Enviada em 21/10/2020

A série “Grey’s Anatomy” em um de seus núcleos narra a história de Cristina, uma cardiologista, que foi presenteada com um hospital no qual as cirurgias eram feitas por um sistema de computadores. Fora da ficção, compreende-se que a utilização de máquinas e novas tecnologias em exagero gera discursões conflitantes. Nesse sentido, é indubitável que os impasses éticos e morais do uso de inteligência artificial são a substituição do trabalho humano e a perda da saúde física e mental.

Em primeira análise, sabe-se que indivíduos são frequentemente trocados por um avanço tecnológico mais eficaz e barato. Séculos atrás, aconteceu a primeira Revolução Industrial em que milhares de operários perderam seus empregos para máquinas.
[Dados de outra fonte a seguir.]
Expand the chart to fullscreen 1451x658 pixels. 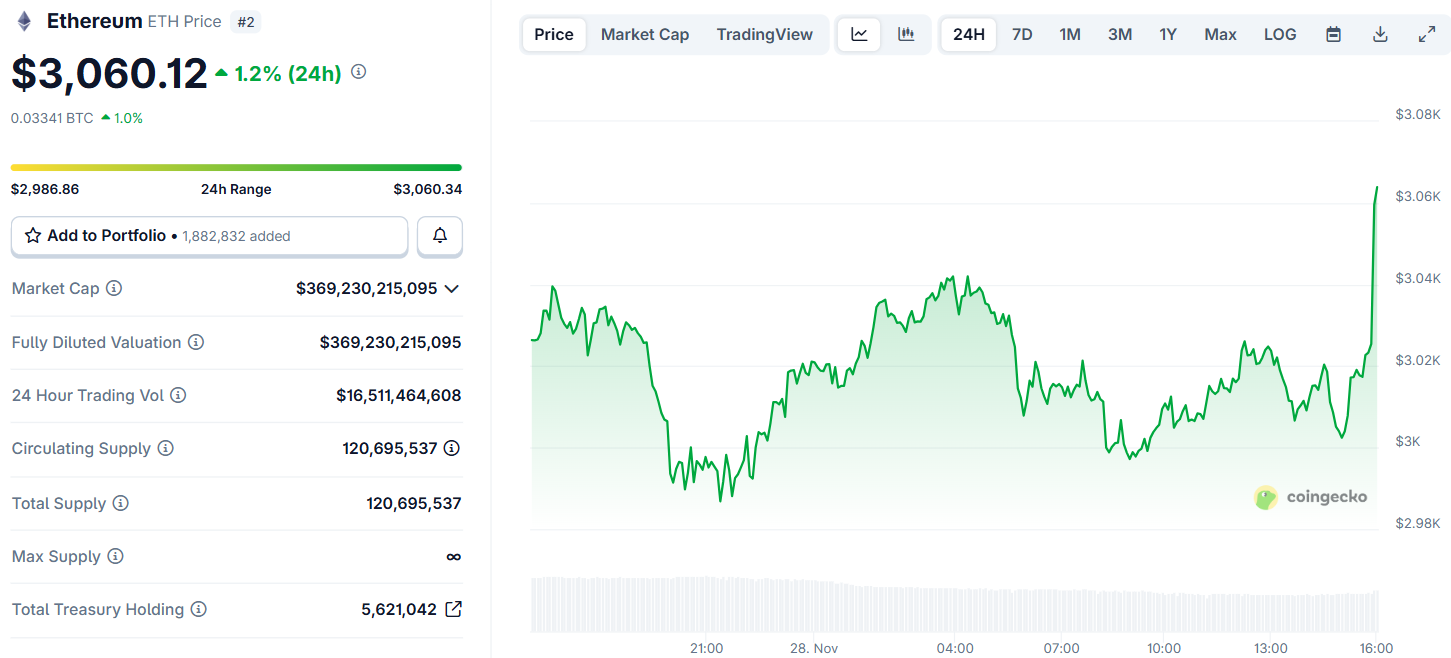tap(1426, 33)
De modo análogo, é visto que a inteligência artificial atua com maneiras de facilitar a vivência humana com a tecnologia. No entanto, esse artifício contribui com o desemprego de milhares de pessoas, o que faz muitas pessoas viverem em situação de miséria, fora da moral e direitos humanos de um cidadão.
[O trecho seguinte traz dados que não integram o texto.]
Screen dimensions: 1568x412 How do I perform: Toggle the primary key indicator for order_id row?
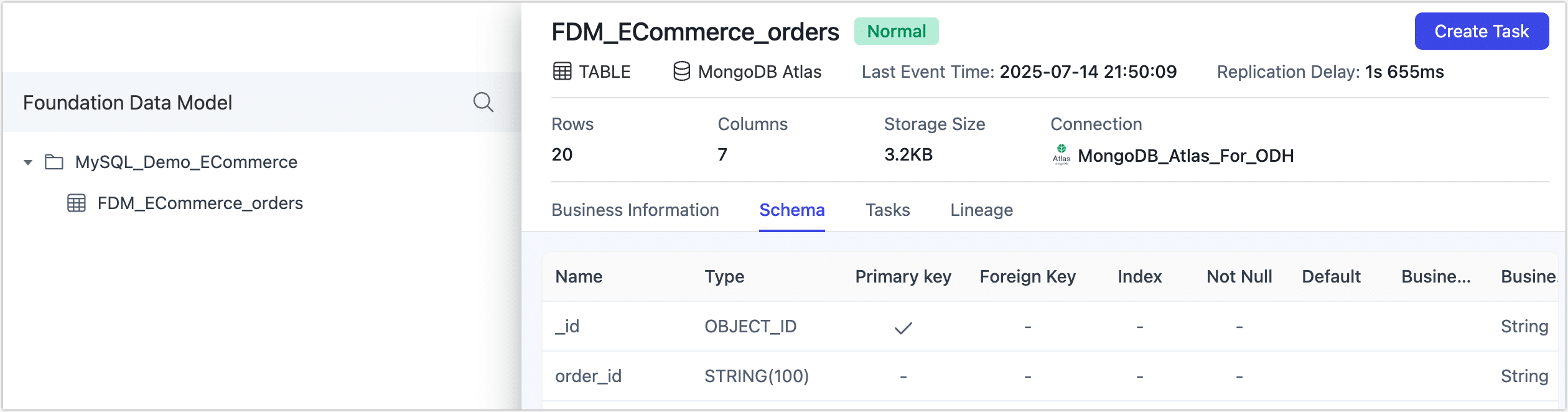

Outrossim, destaca-se as inovações tecnológicas como impulsionadora do isolamento do ser humano e doenças advindas desse processo. Desde a última constituição de 1988, os indivíduos têm direito a educação, lazer e saúde de qualidade. Seguindo essa linha de raciocínio, infere-se que a inteligência artificial faz pessoas se desconectarem da vida social e se conectarem ao que é mais prático. Logo, infelizmente, o corpo cobra esse isolamento social através de doenças psíquicas e físicas, o que vai contra as leis regidas no estado-nação.
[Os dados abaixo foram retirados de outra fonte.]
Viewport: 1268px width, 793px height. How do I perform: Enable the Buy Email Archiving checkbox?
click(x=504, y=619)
Entende-se, portanto, que medidas são necessárias para diminuir os impasses éticos e morais do uso de inteligência artificial, Para atenuar a problemática, o governo, como protetor da população, deve promover a inovação tecnológica, por meio do desenvolvimento profissional dos indivíduos, a fim de que nenhum dos lados fique desfalcado e os direitos humanos sejam seguidos efetivamente.